Depending on the transformations, Copy Pipes can substitute the populate for historical data. See [Backfill strategies](/classic/work-with-data/strategies/backfill-strategies).

{% callout type="info" %}
These tips only apply for streaming ingest. With batch ingest, or being able to pause ingest, populates are totally safe.
{% /callout %}

## Use the same alias in SELECT and GROUP BY

If you use an alias in the `SELECT` clause, you must reuse the same alias in the `GROUP BY`.

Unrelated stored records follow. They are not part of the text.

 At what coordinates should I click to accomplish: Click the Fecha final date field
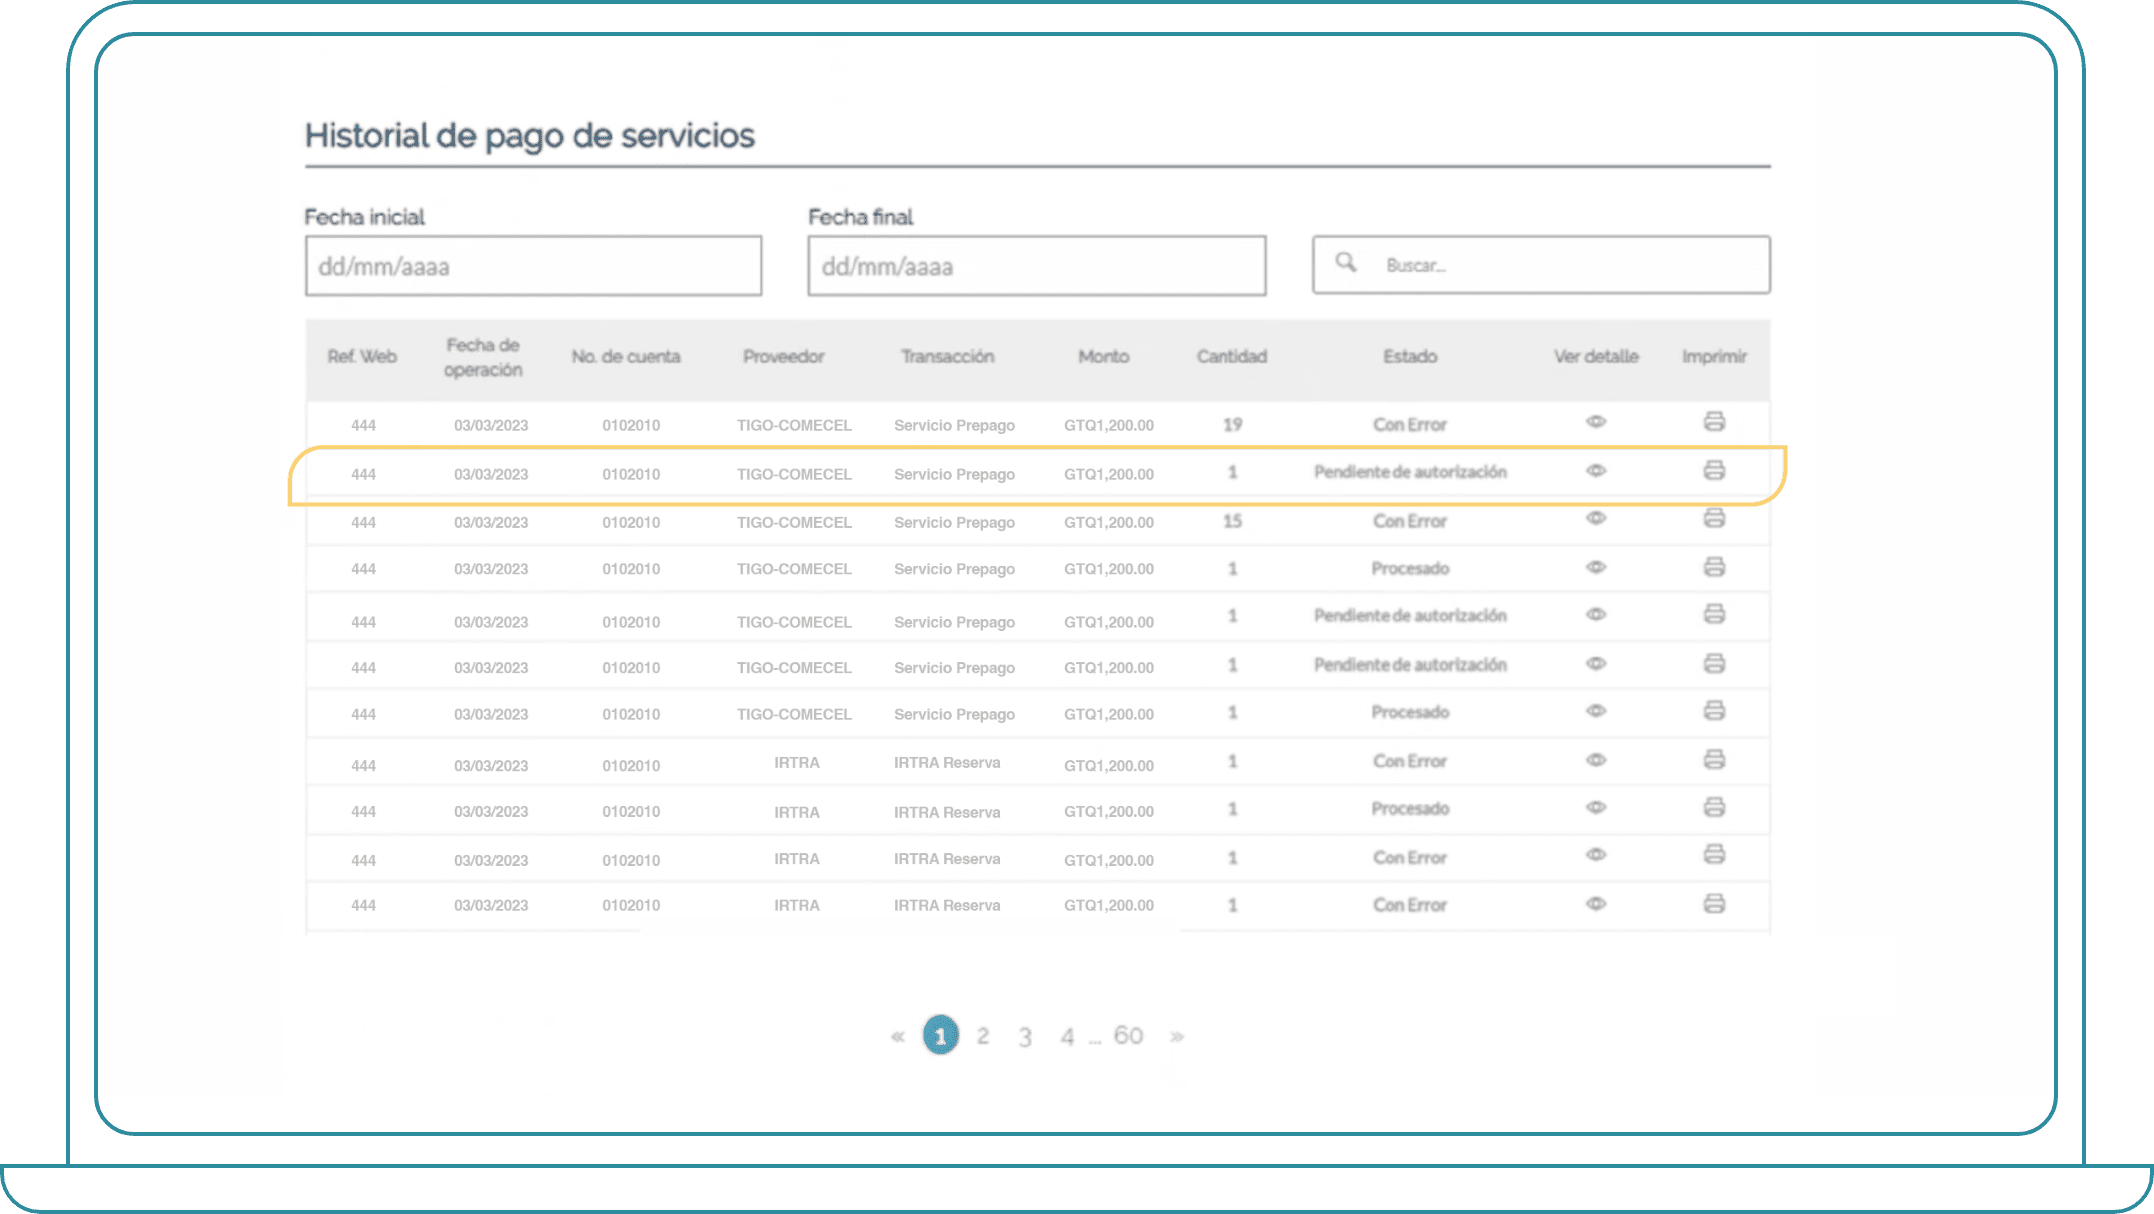pos(1036,266)
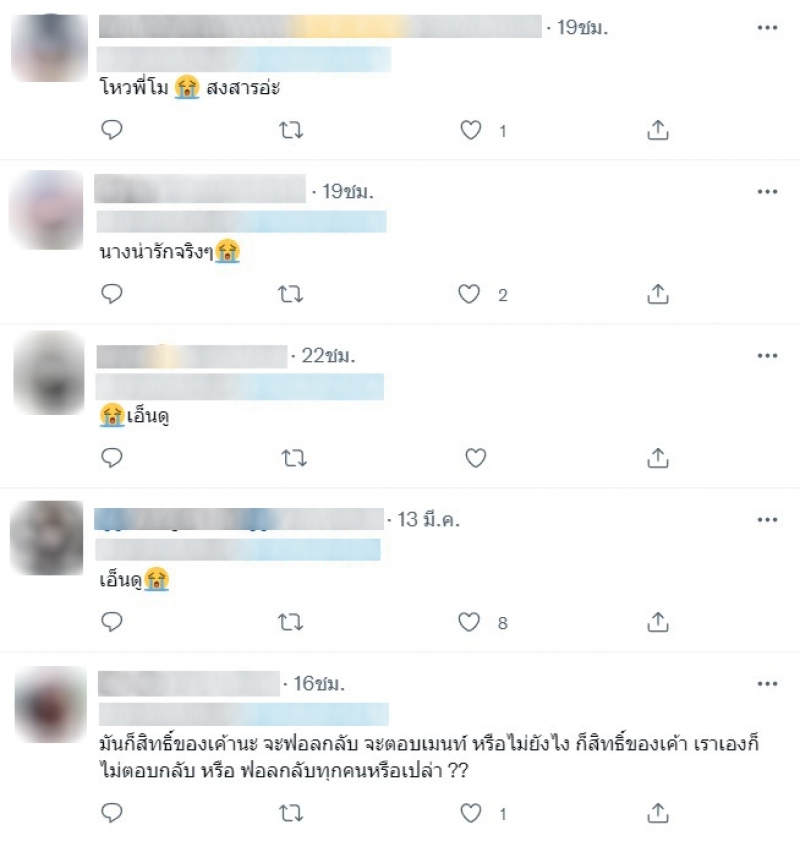Viewport: 800px width, 841px height.
Task: Open the blurred username on the 16ชม. tweet
Action: pos(189,683)
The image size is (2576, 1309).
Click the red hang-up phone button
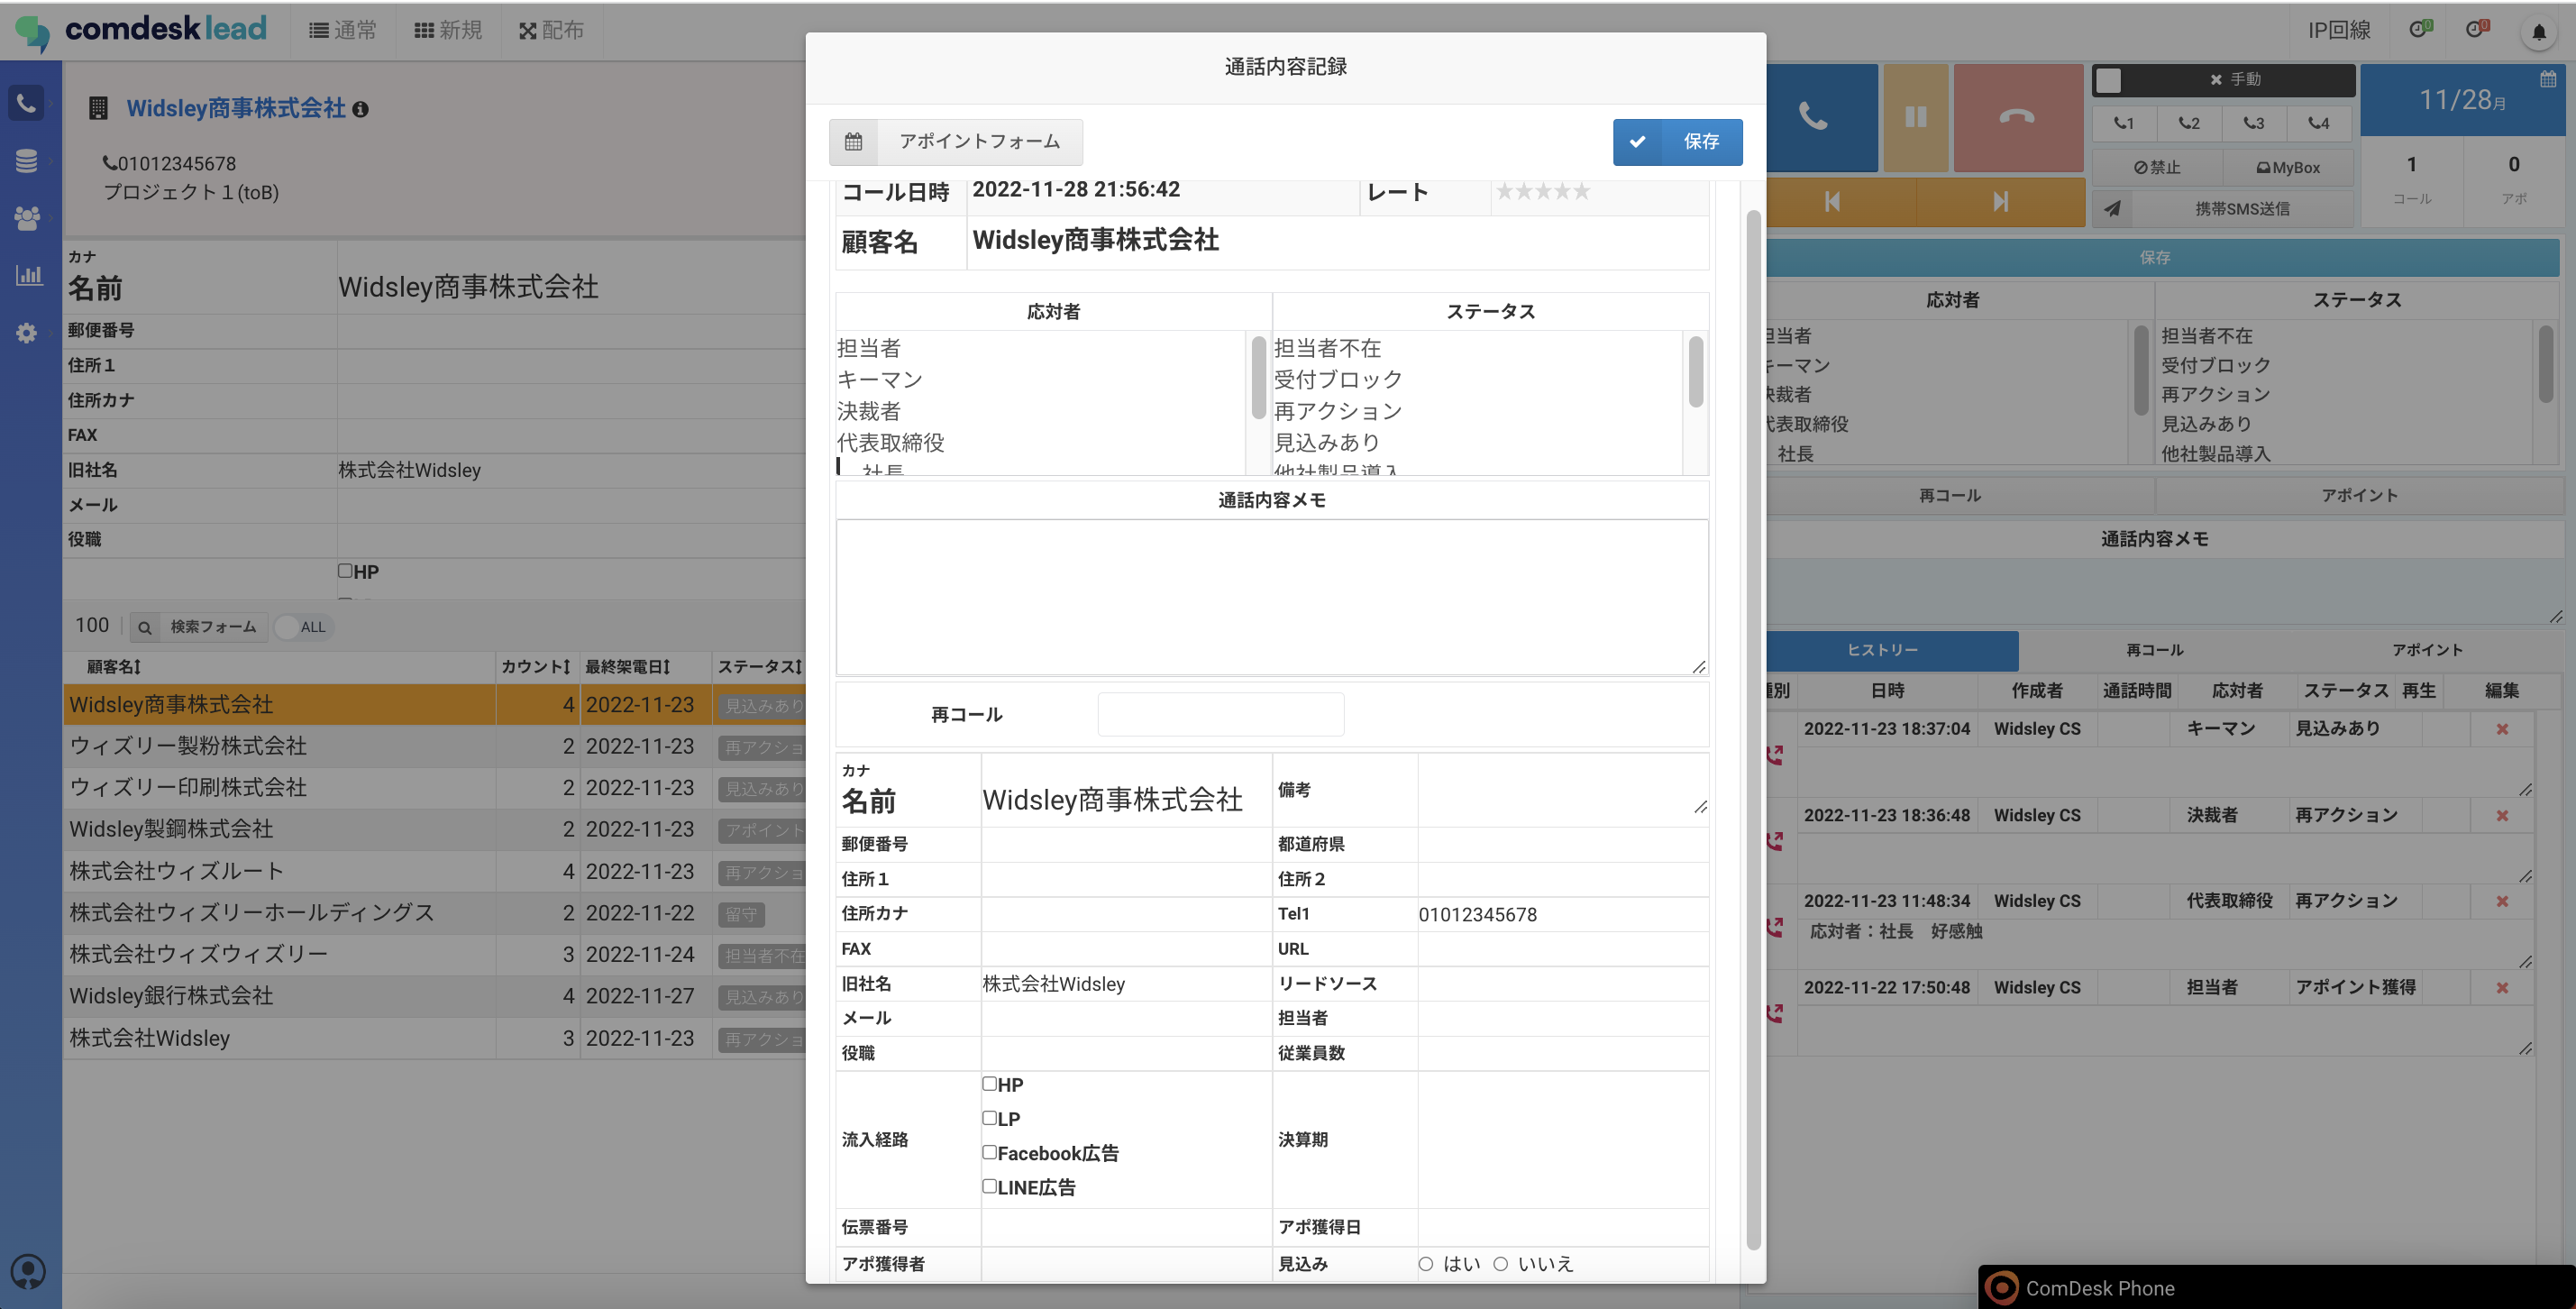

Take the following query as an example:

```sql {% title="Different alias in SELECT and GROUP BY" %}
SELECT
    key,
    multiIf(value = 0, 'isZero', 'isNotZero') as zero,
    sum(amount) as amount
FROM ds
GROUP BY key, value
```

The previous query results in the following error:

`Column 'value' is present in the GROUP BY but not in the SELECT clause`

To fix this, use the same alias in the `GROUP BY`:

```sql {% title="GOOD: same alias in SELECT and GROUP BY" %}
SELECT
    key,
    multiIf(value = 0, 'isZero', 'isNotZero') as zero,
    sum(amount) as amount
FROM ds
GROUP BY key, zero
```

## Don't use nested GROUP BYs

Don't use nested `GROUP BY` clauses in the Pipe that creates a Materialized View. While nested aggregations are possible, Materialized Views are processed in independent blocks, and this might yield unexpected results. Tinybird restricts these behaviors and throws an error when they're detected to avoid inaccurate results.

Consider the following query with nested `GROUP BY` clauses:

```sql {% title="Nested GROUP BY in Pipe" %}
SELECT
    product,
    count() as c
FROM (
    SELECT
        key,
        product,
        count() as orders
    FROM ds
    GROUP BY key, product
)
GROUP BY product
```

The previous query throws the following error:

```
Columns 'key, product' are present in the GROUP BY but not in the SELECT clause
```

To fix this, make sure you don't nest `GROUP BY` clauses:

```sql {% title="Single GROUP BY" %}
SELECT
    key,
    product,
    count() as orders
FROM ds
GROUP BY key, product
```

## Avoid big scans

Avoid big scans in Materialized Views. When using JOINs, do them with a subquery to the Data Source you join to, not the whole Data Source.